Reynolds believes a conversation about the relocation of the Confederate monument at Courthouse Square should be sufficient. He said he does not think a “bunch of marches and protests” should be necessary to accomplish making a change like that.
“I think the statue offends people, particularly those of us whose ancestors talked about what they had been through in the past,” Reynolds said. “When I go into the courthouse, I don’t want to look at something that reminds me of something in the past. I want to go in with a fresh mind.”
To Reynolds, the courthouse should be a place for justice for all, not justice for one person but not for another. He believes a statue symbolizing a time in the nation’s history when blacks and whites were not treated equally is not an appropriate emblem at the entrance of a beacon of justice.
Reynolds added that positive growth is taking place in Halifax County that has the potential to bring new people to the area, in particular the SOVA Innovation Hub under construction in downtown South Boston. The Hub is a partnership between Microsoft Corporation and Mid-Atlantic Broadband Communities Corporation.
“I would hate for somebody to come in and see the Confederate statue and think, ‘I don’t know if I want to come here. They’re still thinking in the old ways,’” Reynolds said. “We need to put the past behind us and move forward with new ideas….Hopefully, what is going on now can change the country. We’re trying to say, ‘Let’s be fair to everybody.’”
The Halifax County Courthouse renovation project is scheduled to be completed in April 2021. Whether or not the monument of the Confederate soldier will remain in its current location has yet to be seen.
Controversy over the Robert E. Lee monument in Richmond persists. A Virginia judge issued a 10-day halt on Gov. Northam’s plans to remove the statue, as a lawsuit makes its way through court.
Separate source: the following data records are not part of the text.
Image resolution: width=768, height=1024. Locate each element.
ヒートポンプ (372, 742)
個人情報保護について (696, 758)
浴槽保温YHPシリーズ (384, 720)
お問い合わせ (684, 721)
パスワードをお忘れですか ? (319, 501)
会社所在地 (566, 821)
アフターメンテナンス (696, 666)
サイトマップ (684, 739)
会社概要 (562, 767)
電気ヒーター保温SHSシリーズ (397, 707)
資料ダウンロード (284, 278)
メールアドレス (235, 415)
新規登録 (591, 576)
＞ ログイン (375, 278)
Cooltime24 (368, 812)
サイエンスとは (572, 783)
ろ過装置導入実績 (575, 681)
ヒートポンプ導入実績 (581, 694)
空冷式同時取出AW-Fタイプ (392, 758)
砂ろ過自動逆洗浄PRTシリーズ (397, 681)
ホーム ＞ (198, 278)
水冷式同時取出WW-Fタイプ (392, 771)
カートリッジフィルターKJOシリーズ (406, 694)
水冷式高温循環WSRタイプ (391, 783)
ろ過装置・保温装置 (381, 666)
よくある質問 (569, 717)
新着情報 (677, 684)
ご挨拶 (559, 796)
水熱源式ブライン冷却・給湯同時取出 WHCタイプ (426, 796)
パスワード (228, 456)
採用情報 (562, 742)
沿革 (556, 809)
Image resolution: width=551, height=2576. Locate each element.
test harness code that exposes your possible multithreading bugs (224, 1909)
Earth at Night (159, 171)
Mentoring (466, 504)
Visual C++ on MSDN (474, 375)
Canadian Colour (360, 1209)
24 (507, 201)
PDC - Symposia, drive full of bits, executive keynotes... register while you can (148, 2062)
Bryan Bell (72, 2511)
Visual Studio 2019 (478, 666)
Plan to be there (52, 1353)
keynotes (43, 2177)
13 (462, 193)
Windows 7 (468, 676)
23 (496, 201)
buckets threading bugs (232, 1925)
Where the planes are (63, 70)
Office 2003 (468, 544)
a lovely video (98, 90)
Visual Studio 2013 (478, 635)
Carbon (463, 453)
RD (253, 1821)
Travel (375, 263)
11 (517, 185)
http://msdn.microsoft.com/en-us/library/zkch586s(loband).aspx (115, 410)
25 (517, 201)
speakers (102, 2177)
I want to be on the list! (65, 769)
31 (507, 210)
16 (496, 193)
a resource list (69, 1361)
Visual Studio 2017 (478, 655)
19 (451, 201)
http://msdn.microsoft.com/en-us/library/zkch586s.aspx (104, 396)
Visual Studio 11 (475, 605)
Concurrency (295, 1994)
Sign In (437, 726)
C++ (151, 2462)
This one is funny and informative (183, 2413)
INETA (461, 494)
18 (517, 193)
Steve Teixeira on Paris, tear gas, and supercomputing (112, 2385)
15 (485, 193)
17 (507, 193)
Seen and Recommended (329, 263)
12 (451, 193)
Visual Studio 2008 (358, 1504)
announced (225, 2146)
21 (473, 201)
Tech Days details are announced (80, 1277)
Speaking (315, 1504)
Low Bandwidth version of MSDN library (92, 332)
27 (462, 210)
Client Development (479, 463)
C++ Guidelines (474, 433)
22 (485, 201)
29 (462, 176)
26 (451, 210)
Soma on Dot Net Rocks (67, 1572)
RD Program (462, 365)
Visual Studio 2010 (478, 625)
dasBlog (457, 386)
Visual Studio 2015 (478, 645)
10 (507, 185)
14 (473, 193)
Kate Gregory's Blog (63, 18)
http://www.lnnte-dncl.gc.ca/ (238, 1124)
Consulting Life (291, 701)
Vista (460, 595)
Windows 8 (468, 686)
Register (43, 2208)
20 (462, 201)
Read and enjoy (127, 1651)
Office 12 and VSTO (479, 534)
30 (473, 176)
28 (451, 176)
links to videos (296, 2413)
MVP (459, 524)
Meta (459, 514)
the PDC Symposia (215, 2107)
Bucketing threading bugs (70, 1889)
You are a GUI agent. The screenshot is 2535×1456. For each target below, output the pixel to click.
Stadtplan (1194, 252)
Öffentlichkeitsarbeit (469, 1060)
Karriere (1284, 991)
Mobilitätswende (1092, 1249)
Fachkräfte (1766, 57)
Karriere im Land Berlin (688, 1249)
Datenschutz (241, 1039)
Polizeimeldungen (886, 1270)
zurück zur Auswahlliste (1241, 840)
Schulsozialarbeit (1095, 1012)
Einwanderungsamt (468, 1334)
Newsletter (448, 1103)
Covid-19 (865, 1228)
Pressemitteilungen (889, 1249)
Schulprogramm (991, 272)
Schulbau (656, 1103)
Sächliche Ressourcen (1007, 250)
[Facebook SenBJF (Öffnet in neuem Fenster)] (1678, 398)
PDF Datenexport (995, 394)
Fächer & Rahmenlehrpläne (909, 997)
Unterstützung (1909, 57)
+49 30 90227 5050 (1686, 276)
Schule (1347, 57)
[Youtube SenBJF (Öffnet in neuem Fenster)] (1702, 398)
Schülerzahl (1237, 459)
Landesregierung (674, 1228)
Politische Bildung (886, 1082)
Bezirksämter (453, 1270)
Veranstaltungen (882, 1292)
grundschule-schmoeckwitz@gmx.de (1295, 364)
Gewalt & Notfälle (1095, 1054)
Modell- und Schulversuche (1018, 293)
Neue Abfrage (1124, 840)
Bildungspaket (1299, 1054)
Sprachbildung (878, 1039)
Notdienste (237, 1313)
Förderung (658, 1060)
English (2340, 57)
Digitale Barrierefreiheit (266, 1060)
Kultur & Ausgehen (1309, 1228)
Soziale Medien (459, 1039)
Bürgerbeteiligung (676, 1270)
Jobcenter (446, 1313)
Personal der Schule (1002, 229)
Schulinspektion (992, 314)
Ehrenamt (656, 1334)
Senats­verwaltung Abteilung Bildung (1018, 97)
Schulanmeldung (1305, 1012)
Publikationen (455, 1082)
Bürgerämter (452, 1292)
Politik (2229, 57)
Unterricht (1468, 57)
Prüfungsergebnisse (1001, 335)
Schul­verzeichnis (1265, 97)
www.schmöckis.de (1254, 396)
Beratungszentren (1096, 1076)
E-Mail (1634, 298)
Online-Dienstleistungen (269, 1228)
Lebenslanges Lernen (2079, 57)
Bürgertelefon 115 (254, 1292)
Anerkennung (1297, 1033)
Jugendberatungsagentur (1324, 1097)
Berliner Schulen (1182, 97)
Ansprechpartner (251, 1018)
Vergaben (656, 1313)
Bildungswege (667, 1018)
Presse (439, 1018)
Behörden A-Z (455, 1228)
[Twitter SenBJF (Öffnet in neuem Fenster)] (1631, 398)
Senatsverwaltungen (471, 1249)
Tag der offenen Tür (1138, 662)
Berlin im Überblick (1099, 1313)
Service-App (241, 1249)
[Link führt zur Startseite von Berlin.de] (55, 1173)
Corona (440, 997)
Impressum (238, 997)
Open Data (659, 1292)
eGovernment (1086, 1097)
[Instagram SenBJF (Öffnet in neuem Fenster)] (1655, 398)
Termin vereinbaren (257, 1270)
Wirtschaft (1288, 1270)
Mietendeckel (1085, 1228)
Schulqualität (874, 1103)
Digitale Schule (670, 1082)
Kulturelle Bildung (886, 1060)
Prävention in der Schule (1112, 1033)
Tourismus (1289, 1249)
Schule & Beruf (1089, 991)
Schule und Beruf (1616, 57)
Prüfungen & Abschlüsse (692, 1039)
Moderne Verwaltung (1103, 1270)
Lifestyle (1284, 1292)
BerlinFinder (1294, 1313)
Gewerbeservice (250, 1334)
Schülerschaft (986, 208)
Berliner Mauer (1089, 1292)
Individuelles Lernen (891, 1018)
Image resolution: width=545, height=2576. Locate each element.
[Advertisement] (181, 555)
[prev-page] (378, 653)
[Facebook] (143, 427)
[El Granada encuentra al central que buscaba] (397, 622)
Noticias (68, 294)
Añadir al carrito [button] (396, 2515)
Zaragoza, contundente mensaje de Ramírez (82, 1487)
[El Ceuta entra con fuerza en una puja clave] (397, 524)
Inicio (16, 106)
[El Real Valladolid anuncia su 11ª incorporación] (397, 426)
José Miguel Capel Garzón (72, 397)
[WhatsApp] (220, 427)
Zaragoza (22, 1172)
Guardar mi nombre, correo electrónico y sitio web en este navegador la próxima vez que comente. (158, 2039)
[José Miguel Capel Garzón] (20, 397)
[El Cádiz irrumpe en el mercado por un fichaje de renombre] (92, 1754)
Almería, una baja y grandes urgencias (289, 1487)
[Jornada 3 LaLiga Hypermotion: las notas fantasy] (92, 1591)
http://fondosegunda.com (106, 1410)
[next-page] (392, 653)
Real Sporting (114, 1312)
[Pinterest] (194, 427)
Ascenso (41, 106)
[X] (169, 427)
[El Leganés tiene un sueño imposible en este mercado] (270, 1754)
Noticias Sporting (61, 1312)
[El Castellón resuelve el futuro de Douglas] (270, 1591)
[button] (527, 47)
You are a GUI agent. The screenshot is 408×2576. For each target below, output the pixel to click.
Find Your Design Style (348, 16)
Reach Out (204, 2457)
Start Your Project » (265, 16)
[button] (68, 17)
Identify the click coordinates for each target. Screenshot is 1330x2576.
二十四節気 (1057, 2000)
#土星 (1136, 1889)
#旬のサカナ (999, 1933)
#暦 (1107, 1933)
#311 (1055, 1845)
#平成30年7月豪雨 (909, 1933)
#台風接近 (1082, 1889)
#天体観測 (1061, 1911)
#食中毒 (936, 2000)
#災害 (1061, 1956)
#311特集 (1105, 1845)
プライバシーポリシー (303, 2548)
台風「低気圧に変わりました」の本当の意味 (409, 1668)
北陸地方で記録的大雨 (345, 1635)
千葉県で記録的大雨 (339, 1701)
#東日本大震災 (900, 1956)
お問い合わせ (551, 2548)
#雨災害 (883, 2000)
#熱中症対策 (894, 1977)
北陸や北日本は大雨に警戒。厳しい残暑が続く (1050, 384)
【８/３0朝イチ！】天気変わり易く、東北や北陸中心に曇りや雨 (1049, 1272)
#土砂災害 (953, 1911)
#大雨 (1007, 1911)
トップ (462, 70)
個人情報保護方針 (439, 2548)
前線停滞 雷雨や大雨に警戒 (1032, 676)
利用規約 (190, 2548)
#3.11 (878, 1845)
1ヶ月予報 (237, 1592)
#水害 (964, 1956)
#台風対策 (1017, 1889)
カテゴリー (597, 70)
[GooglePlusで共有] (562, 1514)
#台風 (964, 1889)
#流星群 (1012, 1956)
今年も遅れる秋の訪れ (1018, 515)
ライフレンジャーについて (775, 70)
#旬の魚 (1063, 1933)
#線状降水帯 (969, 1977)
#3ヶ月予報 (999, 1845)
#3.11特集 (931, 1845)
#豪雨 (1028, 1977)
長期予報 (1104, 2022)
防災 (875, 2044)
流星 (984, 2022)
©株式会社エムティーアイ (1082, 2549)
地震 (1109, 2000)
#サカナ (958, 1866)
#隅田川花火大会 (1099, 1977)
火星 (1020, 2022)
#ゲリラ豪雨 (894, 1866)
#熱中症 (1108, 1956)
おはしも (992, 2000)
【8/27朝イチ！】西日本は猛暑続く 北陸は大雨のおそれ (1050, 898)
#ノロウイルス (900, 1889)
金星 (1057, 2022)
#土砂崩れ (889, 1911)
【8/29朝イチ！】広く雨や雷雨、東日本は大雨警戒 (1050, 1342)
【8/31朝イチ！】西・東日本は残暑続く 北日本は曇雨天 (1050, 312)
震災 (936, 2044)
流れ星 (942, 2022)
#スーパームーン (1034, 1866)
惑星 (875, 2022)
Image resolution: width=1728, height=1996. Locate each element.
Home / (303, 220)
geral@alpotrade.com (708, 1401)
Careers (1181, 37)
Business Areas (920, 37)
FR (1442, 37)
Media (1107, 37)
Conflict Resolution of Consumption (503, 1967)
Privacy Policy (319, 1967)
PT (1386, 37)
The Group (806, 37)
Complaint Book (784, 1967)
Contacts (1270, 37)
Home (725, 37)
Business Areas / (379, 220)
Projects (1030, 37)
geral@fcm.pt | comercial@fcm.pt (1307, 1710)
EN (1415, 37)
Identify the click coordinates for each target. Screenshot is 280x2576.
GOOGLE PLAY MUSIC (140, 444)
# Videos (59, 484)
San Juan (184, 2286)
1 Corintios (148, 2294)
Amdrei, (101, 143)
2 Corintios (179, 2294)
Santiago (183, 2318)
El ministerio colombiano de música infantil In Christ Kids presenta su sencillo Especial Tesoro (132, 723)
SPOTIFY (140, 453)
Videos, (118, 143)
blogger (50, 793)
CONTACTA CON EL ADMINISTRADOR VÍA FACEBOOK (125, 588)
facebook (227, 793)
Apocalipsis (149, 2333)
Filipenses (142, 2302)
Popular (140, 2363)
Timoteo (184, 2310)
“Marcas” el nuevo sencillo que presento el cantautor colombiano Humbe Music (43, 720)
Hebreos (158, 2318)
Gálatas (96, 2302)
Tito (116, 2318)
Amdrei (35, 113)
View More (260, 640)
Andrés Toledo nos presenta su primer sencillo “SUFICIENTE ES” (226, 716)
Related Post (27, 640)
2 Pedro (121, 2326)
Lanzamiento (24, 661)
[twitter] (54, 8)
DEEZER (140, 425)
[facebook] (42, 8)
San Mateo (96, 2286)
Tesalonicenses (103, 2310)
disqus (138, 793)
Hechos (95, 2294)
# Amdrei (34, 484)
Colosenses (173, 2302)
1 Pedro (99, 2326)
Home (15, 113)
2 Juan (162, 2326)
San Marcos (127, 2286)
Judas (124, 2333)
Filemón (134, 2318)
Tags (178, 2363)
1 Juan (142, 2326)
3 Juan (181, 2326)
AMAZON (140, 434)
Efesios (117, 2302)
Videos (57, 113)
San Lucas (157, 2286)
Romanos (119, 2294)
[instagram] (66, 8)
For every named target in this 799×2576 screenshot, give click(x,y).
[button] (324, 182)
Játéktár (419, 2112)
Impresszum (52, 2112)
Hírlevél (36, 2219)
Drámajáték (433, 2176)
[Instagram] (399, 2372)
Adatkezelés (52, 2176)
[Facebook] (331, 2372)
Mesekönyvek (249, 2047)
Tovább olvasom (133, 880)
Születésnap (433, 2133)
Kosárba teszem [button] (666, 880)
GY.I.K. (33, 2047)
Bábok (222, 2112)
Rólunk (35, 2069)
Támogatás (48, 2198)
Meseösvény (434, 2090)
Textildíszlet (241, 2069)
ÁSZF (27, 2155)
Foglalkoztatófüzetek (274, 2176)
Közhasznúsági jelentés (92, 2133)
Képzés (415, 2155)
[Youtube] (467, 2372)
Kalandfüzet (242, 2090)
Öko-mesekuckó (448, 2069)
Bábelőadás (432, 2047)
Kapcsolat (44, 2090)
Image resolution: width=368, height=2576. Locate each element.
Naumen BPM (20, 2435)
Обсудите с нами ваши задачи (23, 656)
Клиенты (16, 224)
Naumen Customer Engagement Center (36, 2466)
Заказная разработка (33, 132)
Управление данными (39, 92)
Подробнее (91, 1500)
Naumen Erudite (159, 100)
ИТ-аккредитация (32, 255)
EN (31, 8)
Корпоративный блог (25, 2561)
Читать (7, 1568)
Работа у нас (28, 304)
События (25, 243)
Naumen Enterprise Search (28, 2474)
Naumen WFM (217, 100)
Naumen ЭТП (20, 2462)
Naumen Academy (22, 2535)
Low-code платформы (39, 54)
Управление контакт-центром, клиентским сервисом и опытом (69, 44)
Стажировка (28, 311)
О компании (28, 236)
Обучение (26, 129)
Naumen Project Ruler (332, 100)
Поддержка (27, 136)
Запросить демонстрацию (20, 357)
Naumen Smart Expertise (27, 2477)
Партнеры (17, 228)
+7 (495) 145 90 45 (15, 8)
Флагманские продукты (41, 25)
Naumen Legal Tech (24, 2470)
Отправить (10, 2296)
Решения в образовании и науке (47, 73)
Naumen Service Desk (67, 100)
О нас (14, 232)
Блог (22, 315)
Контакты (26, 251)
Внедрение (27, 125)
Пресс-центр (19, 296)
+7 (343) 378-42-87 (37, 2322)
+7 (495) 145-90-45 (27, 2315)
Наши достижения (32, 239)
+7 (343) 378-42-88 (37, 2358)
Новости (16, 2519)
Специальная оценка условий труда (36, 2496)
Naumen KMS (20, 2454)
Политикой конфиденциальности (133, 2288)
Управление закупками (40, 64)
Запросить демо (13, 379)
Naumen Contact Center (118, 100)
The suit is based on a deed from 1890 that gave the statue, pedestal and land over to the statue. A descendant of one of those donors says the deed obligates the governor of Virginia to “faithfully guard” and “affectionately protect” the statue.
Another lawsuit has been filed challenging Northam’s order to remove the state of Robert E. Lee and is making its way through federal court.
Patrick McSweeney, former chair of the Republican Party of Virginia, filed the suit on behalf of Helen Marie Taylor and five other anonymous people who claim to be Monument Avenue residents and voice concerns that removal of the monument will decrease property values in the area.